Background: CYP19 and PPARgamma are two genes expressed in the placental trophoblast that are important to placental function and are disrupted by phthalate exposure in other cell types. Measurement of the mRNA of these two genes in human placental tissue by quantitative real-time polymerase chain reaction (qPCR) offers a source of potential biomarkers for use in epidemiologic research. We report on methodologic challenges to be considered in study design.

Methods: We anonymously collected 10 full-term placentas and, for each, sampled placental villi at 12 sites in the chorionic plate representing the inner (closer to the cord insertion site) and outer regions. Each sample was analyzed for the expression of two candidate genes, aromatase (CYP19) and peroxisome proliferator activated receptor protein gamma (PPARgamma) and three potential internal controls: cyclophilin (CYC), 18S rRNA (18S), and total RNA. Between and within placenta variability was estimated using variance component analysis. Associations of expression levels with sampling characteristics were estimated using mixed effects models.

Results: We identified large within-placenta variability in both transcripts (>90% of total variance) that was minimized to <20% of total variance by using 18S as an internal control and by modelling the means by inner and outer regions. 18S rRNA was the most appropriate internal control based on within and between placenta variability estimates and low correlations of 18S mRNA with target gene mRNA. Gene expression did not differ significantly by delivery method. We observed decreases in the expression of both transcripts over the 25 minute period after delivery (CYP19 p-value for trend = 0.009 and PPARgamma (p-value for trend = 0.002). Using histologic methods, we confirmed that our samples were comprised predominantly of villous tissue of the fetal placenta with minimal contamination of maternally derived cell types.

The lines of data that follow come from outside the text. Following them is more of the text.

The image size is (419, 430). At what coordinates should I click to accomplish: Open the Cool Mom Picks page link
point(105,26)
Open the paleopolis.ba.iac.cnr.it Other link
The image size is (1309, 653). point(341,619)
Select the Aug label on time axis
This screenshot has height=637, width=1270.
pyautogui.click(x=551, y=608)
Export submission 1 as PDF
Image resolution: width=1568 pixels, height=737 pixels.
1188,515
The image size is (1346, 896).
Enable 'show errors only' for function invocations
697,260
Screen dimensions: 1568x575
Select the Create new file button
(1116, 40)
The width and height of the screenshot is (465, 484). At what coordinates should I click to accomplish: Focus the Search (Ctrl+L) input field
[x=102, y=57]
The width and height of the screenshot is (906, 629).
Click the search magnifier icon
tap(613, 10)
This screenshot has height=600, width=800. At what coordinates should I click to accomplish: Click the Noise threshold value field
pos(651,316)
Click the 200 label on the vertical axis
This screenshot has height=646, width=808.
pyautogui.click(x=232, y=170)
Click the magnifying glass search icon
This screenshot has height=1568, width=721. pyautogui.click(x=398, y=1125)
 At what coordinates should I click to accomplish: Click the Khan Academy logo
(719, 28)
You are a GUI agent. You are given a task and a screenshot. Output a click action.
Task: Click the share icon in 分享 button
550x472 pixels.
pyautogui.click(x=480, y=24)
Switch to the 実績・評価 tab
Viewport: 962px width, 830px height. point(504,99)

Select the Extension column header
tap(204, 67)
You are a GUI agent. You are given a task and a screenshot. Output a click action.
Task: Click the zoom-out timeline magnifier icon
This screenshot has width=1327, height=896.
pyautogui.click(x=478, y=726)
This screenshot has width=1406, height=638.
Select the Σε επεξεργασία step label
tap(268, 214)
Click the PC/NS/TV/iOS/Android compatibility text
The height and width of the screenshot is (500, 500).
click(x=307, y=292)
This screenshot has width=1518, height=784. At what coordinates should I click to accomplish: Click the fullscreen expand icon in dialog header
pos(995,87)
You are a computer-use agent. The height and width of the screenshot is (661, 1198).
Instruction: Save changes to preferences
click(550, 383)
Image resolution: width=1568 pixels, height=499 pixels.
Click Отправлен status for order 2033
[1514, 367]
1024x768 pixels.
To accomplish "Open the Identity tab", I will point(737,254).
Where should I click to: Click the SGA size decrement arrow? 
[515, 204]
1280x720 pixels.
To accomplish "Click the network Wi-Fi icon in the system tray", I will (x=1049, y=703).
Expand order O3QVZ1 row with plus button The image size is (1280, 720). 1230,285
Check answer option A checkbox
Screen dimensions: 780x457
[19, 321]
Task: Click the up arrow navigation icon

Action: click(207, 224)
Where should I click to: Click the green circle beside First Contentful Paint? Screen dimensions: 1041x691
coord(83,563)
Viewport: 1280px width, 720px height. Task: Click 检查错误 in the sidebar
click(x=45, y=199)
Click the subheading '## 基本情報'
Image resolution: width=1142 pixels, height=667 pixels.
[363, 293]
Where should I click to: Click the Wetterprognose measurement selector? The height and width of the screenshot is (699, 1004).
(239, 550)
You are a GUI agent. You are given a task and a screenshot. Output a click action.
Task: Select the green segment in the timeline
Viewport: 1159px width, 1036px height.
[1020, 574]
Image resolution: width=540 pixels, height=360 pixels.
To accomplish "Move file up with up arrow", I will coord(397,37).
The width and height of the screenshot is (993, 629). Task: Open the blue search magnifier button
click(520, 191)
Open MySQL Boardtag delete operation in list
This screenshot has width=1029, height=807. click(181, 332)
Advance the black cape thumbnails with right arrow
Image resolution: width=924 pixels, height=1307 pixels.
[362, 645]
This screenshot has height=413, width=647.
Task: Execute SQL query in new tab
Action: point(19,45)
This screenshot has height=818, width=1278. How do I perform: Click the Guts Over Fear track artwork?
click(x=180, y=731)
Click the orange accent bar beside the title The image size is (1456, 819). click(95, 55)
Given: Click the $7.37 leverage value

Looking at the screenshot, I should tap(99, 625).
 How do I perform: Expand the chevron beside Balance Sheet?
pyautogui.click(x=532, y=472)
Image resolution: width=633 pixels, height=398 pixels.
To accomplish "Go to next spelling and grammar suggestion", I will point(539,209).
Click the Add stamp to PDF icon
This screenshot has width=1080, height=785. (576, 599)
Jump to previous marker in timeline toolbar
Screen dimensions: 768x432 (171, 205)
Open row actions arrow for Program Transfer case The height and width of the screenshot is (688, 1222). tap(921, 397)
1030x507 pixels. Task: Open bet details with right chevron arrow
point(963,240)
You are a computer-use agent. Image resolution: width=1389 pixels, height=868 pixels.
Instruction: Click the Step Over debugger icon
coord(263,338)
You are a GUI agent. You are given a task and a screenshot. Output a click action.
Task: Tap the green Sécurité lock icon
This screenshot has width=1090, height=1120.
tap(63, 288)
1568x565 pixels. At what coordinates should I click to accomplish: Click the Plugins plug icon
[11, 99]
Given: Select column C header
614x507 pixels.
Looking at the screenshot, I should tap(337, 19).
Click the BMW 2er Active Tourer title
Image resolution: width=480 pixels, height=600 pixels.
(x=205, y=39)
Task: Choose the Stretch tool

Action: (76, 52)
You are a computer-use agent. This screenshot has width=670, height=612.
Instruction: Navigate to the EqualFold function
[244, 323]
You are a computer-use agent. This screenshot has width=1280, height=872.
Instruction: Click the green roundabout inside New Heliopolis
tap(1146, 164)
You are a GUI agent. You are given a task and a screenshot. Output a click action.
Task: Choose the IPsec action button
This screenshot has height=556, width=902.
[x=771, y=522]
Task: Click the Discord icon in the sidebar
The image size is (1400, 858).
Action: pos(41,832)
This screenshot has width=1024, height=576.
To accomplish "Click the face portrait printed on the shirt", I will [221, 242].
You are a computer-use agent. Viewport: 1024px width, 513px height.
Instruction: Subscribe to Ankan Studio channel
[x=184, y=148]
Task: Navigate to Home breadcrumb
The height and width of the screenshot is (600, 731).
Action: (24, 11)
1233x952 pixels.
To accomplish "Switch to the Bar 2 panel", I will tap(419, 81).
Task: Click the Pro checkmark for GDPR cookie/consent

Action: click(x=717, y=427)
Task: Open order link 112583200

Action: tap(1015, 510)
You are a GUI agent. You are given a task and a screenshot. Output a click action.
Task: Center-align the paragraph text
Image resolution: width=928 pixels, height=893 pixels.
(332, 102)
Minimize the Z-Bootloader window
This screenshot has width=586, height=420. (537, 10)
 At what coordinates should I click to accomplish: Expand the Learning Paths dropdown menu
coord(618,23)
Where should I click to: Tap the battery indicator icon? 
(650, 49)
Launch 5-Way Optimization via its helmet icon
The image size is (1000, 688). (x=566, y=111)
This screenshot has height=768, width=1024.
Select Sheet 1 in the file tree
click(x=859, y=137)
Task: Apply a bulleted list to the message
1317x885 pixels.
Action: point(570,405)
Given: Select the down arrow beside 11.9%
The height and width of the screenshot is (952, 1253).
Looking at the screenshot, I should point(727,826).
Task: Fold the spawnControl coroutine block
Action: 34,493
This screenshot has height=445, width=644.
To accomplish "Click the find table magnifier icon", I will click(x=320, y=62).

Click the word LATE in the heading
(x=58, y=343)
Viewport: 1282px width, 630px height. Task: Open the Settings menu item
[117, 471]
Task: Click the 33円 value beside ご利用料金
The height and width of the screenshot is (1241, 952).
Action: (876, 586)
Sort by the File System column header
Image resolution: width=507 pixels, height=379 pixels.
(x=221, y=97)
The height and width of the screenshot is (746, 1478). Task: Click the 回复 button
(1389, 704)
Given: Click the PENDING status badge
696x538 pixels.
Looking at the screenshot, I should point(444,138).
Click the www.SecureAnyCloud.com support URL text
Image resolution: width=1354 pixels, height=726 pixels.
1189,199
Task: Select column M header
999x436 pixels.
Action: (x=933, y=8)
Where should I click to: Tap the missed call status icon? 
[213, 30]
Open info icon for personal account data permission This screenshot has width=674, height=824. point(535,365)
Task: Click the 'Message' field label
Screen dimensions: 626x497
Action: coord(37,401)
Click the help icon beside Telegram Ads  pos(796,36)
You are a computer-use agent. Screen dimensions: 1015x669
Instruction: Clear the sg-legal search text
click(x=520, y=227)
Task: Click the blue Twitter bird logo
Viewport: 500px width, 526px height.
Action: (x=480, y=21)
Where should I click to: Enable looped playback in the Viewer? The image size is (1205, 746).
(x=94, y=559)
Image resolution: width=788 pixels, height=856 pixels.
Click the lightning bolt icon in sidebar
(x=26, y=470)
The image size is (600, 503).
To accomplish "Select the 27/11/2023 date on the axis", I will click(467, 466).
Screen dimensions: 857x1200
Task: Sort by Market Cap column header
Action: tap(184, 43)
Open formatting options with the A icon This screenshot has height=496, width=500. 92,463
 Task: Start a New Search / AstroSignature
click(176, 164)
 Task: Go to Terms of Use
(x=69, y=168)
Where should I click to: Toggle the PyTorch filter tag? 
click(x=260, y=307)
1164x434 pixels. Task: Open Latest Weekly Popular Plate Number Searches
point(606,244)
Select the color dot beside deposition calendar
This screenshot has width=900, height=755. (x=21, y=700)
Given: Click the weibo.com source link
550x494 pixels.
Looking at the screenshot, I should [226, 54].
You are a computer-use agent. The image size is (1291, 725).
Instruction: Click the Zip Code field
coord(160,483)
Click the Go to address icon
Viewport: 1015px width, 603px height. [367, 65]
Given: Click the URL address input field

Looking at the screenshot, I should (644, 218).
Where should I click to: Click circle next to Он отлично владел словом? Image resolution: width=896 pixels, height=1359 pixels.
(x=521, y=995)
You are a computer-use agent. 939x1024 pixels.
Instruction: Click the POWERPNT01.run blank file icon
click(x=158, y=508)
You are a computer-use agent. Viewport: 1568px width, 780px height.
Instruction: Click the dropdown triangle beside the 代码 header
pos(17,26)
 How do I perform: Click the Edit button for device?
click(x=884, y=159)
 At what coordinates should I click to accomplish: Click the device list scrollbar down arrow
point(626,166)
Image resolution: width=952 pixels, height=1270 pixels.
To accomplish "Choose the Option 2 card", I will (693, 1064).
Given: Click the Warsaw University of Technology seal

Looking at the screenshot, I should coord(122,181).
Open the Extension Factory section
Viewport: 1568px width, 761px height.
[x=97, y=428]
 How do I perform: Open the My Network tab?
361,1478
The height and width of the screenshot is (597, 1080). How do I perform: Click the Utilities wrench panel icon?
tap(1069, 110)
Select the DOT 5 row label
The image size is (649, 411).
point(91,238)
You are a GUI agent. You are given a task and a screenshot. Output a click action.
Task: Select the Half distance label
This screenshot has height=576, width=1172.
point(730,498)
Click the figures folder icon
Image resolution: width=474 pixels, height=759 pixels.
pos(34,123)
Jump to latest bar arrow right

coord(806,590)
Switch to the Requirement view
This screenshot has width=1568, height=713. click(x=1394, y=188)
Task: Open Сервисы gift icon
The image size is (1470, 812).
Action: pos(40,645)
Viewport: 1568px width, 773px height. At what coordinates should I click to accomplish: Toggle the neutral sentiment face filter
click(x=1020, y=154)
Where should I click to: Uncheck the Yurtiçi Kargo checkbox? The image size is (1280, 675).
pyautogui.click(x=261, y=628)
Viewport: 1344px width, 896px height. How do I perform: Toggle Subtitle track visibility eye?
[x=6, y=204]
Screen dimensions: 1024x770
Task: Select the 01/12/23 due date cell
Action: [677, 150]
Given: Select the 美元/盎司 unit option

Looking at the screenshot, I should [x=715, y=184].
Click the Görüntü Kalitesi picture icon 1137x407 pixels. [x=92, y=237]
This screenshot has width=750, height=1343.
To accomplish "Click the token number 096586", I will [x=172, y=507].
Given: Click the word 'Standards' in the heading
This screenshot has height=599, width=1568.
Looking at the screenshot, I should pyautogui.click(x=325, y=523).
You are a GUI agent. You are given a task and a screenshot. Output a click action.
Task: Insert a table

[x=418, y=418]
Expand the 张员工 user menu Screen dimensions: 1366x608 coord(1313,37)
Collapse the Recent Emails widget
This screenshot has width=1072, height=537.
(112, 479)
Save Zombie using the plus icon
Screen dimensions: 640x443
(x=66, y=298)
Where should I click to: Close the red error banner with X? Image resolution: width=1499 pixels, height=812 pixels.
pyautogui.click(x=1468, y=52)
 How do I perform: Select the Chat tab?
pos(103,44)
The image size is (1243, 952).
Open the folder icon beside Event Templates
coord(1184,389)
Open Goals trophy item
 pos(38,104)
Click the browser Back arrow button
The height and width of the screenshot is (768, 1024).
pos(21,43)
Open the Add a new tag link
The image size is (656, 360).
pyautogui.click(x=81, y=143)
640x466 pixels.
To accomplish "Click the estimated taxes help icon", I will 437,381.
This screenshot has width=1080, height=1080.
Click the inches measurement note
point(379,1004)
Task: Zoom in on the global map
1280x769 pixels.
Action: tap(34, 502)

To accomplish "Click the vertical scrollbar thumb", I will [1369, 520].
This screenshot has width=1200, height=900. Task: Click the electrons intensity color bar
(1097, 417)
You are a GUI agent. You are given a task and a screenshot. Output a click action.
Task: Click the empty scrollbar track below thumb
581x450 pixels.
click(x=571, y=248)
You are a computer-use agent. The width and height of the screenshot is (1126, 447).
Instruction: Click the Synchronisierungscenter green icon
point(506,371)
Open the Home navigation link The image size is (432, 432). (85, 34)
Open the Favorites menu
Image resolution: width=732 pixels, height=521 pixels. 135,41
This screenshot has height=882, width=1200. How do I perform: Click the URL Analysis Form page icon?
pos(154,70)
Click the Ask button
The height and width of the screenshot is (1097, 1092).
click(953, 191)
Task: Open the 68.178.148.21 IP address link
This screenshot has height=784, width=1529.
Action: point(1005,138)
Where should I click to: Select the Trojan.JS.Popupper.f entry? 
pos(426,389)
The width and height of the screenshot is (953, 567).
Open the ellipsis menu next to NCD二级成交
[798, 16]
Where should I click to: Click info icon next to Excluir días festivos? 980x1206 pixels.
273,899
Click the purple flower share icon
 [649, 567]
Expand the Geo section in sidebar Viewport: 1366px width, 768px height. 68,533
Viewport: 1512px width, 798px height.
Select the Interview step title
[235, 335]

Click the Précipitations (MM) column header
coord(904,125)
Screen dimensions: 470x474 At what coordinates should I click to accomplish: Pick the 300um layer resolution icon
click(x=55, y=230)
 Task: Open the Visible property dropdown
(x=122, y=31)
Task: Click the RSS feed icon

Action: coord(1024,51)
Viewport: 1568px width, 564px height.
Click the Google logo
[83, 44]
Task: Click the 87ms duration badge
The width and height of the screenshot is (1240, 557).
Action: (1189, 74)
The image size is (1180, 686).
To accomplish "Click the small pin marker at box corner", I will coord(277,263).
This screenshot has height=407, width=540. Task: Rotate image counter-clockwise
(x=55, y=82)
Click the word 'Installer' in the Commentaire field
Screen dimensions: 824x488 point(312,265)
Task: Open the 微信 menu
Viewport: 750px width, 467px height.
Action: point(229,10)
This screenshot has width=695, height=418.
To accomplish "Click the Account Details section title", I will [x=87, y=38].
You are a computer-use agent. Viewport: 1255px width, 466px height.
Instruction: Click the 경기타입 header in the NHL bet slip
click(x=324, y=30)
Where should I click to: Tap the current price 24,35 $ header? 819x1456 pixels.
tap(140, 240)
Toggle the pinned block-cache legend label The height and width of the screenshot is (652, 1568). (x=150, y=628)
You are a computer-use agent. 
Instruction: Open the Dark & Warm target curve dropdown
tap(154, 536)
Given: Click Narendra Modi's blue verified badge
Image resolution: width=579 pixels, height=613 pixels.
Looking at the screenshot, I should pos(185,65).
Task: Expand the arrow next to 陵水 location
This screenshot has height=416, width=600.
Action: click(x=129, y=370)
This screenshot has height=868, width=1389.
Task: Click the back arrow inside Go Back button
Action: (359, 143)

Conclusion: qPCR-derived biomarkers of placental CYP19 and PPARgamma gene expression show high within-placental variability. Sampling scheme, selection of an appropriate internal control and the timing of sample collection relative to delivery can be optimized to minimize within-placenta and other sources of underlying, non-etiologic variability.

Figure 1

Placental sampling scheme and device. a) Samples S1 – S4 represent the "inner" region and samples Q1 – Q8 represent the "outer" region and b) Placenta is pictured looking down at the fetal side and the chorionic membrane. Sampling was carried out just below this membrane.

Figure 2

Histologic confirmation of cell type composition done with H&E stained cross-sections of RNA-Later treated placental biopsies. a) inner region of a vaginally-delivered placenta and b) outer region of a vaginally-delivered placenta.

Figure 3

Raw data shows high within-placenta variation in gene expression that is highest when cyclophilin is used as an internal control compared to 18S. a) CYP19 mRNA adjusted for CYC mRNA b). CYP19 mRNA adjusted for 18S mRNA. The vertical lines and black dots represent values for individual biopsies within a placenta. The gray lines connect the median values per placenta.

Figure 4

The means by inner and outer region show less within-placenta variation. a) mean CYP19 mRNA adjusted for CYC mRNA b) mean CYP19 mRNA adjusted for 18S mRNA. Black points represent the outer region and gray represents the inner region.